Local data of elliptic curves under quadratic twist

TL;DR

This paper studies how the local data, including Tamagawa numbers, of elliptic curves over local fields change under quadratic twists, introducing strongly-minimal models to facilitate explicit calculations.

Contribution

It introduces the concept of strongly-minimal models for elliptic curves over local fields and provides explicit criteria to determine local data of quadratic twists.

Findings

Explicit conditions for local data of quadratic twists.

Determination of minimal discriminant valuation and conductor exponent.

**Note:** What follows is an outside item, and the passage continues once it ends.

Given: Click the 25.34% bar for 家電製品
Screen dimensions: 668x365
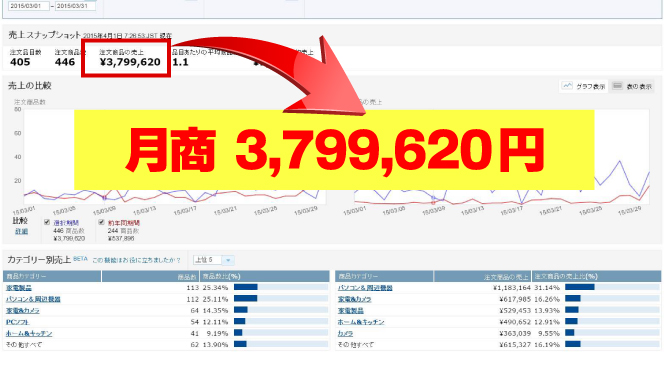Looking at the screenshot, I should (x=281, y=287).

Analysis focused on residue characteristic 2, especially over bQ_2.

Abstract

Let $K$ be the field of fractions of a complete discrete valuation ring with a perfect residue field. In this article, we investigate how the Tamagawa number of $E/K$ changes under quadratic twist. To accomplish this, we introduce the notion of a strongly-minimal model for an elliptic curve $E/K$, which is a minimal Weierstrass model satisfying certain conditions that lead one to easily infer the local data of $E/K$. Our main results provide explicit conditions on the Weierstrass coefficients of a strongly-minimal model of $E/K$ to determine the local data of a quadratic twist $E^{d}/K$. We note that when the residue field has characteristic $2$, we only consider the special case $K=\mathbb{Q}_{2}$. In this setting, we also determine the minimal discriminant valuation and conductor exponent of $E$ and $E^d$ from further conditions on the coefficients of a strongly-minimal model for $E$.